Rewrite the items from the start through the line containing "Screen dimensions: 1456x819 coord(24,137)", inclusive, replacing every "screenshot" with "image" and leaving everything else unchanged. Give only those lines.

— START OF DATASET RECORDS —

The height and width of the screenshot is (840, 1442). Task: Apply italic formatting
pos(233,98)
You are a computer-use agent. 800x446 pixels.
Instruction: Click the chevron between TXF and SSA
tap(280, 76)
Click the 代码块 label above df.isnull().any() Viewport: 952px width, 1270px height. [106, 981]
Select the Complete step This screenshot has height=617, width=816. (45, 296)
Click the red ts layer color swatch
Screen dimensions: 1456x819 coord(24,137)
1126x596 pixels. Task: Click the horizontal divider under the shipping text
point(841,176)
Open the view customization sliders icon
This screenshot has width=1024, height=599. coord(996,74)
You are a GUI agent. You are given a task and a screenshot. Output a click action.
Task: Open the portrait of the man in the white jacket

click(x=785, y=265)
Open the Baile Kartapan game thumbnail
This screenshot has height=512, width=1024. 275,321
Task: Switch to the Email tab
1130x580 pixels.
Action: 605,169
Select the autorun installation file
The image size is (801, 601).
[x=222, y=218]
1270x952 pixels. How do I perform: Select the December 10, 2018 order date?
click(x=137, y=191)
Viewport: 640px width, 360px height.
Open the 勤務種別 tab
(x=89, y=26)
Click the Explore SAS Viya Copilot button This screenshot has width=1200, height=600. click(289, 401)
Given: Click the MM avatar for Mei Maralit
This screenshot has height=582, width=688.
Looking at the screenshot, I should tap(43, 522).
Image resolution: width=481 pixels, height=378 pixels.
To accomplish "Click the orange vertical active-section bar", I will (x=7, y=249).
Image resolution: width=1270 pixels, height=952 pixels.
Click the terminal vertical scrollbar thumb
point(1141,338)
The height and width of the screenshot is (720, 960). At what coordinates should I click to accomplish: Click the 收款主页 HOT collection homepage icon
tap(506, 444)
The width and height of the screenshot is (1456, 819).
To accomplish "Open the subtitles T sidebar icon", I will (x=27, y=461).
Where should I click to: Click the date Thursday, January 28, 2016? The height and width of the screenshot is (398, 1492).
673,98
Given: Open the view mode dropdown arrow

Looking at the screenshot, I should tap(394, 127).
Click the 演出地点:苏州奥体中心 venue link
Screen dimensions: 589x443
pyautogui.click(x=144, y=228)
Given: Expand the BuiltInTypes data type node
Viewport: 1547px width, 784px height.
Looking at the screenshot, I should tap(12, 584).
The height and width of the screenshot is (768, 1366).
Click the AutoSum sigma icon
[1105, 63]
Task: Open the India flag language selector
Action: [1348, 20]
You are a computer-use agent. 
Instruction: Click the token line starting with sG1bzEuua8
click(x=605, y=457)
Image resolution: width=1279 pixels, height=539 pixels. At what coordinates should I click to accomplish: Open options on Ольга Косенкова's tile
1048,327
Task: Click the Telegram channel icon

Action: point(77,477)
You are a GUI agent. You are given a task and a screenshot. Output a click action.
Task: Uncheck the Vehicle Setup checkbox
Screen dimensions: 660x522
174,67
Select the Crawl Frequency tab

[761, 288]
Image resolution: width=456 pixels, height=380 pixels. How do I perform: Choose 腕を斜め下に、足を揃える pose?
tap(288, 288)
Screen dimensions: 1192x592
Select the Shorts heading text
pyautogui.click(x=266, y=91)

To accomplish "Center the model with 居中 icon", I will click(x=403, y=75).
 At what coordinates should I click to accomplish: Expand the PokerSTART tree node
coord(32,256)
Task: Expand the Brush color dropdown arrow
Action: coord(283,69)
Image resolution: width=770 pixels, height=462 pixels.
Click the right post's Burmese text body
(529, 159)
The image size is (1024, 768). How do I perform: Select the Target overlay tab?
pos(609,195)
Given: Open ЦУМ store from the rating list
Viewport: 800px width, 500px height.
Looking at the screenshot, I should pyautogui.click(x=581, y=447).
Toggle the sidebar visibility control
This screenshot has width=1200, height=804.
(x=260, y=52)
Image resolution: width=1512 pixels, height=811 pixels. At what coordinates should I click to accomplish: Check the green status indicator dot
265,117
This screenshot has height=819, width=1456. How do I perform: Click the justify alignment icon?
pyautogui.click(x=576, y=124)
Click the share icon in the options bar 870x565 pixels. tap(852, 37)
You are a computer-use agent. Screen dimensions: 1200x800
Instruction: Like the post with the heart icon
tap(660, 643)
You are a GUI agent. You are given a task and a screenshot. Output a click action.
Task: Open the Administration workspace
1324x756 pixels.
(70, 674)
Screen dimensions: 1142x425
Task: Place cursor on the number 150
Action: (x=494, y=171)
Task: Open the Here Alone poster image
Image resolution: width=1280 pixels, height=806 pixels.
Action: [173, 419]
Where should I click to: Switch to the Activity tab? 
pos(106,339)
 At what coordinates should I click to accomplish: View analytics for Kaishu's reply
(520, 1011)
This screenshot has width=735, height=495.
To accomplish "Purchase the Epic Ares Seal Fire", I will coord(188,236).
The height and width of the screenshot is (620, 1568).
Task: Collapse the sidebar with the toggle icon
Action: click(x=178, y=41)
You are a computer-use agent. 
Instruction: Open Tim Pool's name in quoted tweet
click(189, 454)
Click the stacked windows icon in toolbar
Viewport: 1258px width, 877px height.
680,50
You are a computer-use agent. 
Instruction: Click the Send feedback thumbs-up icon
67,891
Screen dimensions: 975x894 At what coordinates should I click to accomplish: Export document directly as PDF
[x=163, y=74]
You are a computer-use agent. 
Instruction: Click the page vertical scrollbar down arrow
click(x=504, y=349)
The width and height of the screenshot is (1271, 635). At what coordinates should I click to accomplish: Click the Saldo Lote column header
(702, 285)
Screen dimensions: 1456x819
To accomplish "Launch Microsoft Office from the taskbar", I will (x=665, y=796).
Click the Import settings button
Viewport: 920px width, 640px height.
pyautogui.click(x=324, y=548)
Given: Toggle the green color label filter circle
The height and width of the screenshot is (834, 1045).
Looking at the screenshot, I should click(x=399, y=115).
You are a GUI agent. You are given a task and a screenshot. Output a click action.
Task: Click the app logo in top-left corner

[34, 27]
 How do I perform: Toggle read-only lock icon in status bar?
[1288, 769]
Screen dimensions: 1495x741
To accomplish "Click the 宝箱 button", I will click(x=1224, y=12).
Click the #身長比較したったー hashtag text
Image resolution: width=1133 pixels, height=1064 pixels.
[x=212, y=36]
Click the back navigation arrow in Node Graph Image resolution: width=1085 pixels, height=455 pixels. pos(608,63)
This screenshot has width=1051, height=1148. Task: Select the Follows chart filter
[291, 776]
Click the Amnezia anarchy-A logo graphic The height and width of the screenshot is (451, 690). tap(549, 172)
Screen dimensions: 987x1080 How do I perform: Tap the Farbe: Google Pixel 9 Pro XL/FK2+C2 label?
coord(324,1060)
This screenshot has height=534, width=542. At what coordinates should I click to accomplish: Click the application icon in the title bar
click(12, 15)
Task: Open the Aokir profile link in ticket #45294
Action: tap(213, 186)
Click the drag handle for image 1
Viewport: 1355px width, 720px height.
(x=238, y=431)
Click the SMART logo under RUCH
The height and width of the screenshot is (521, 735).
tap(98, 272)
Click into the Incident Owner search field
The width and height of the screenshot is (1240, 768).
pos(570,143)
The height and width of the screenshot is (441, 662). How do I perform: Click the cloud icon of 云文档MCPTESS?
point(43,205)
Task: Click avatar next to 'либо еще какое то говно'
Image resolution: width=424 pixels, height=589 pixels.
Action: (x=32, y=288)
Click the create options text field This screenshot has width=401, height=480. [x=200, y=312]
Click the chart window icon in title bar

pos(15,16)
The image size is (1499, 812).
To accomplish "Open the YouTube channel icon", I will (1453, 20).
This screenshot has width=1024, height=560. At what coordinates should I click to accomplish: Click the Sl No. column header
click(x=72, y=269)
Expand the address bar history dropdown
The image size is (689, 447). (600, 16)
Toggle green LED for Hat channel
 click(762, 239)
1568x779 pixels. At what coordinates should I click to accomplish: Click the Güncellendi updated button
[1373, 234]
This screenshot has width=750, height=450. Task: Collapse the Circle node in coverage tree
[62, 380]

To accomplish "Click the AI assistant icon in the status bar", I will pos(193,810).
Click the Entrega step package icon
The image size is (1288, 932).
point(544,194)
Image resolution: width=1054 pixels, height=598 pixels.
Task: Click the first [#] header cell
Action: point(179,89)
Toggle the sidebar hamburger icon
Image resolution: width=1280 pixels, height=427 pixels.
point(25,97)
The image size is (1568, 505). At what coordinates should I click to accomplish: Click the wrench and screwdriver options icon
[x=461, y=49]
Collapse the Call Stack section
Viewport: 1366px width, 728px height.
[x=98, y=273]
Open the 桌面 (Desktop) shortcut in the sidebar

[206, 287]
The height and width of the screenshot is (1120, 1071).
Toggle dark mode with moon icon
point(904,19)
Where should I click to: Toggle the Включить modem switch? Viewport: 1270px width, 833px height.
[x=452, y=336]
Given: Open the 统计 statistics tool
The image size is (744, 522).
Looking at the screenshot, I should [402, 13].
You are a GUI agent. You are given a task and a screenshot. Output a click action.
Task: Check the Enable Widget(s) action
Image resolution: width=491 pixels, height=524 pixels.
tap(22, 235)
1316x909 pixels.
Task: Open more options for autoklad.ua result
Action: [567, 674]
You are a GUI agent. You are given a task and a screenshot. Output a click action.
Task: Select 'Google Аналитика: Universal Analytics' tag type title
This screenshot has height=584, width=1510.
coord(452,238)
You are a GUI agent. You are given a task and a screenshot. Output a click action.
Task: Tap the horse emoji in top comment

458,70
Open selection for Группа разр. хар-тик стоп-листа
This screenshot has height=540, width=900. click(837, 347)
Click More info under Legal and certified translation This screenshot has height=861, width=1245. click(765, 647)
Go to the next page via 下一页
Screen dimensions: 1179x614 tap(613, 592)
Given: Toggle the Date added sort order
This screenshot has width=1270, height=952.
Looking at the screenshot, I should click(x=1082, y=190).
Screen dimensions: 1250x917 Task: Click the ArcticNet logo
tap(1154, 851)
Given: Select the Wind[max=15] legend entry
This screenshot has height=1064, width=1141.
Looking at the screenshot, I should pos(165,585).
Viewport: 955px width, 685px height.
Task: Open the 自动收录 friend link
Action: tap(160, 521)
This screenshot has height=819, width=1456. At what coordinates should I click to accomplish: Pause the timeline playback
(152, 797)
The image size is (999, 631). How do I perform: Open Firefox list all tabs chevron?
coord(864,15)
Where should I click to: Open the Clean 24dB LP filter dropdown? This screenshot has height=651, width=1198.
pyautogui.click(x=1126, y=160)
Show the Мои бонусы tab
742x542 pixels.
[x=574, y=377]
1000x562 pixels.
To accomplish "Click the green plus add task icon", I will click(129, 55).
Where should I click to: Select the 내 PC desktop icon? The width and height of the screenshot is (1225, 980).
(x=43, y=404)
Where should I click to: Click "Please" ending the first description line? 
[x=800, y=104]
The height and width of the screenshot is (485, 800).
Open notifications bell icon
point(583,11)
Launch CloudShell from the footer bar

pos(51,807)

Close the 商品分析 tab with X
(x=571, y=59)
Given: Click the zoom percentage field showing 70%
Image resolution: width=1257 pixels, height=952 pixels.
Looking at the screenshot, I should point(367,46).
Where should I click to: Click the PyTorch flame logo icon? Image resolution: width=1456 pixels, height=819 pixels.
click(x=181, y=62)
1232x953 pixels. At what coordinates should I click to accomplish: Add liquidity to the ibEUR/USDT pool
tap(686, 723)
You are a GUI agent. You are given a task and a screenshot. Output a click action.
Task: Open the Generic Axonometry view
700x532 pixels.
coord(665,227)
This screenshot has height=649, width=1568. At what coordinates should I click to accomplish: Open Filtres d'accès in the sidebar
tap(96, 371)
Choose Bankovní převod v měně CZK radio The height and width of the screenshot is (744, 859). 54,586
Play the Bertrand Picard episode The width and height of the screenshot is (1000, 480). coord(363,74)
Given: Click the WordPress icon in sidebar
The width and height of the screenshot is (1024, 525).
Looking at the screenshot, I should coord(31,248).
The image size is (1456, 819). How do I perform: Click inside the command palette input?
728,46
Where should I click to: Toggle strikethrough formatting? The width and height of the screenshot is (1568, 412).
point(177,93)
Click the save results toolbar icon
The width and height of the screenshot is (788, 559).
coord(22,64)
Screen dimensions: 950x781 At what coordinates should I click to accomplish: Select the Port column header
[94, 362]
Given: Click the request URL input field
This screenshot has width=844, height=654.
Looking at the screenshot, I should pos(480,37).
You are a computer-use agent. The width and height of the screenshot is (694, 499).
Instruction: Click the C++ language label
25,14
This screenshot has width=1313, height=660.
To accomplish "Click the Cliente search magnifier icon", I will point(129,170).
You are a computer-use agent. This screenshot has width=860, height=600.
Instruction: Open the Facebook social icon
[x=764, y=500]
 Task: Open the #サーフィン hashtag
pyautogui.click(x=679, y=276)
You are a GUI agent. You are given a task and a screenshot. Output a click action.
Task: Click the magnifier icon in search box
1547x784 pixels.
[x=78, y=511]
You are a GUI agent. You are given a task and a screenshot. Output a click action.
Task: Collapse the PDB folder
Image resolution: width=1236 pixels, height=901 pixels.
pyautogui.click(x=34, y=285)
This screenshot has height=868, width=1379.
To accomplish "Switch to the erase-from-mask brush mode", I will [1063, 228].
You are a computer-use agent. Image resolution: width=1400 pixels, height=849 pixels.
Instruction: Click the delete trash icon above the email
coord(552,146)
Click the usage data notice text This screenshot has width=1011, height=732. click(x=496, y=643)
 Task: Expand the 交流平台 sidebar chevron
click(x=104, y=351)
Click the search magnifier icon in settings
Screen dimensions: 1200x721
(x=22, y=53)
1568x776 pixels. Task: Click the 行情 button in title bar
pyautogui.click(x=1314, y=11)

— END OF DATASET RECORDS —

RESULT FOR THIS TASK →
The height and width of the image is (840, 1442). Task: Apply italic formatting
pos(233,98)
You are a computer-use agent. 800x446 pixels.
Instruction: Click the chevron between TXF and SSA
tap(280, 76)
Click the 代码块 label above df.isnull().any() Viewport: 952px width, 1270px height. [106, 981]
Select the Complete step This image has height=617, width=816. (45, 296)
Click the red ts layer color swatch
Screen dimensions: 1456x819 coord(24,137)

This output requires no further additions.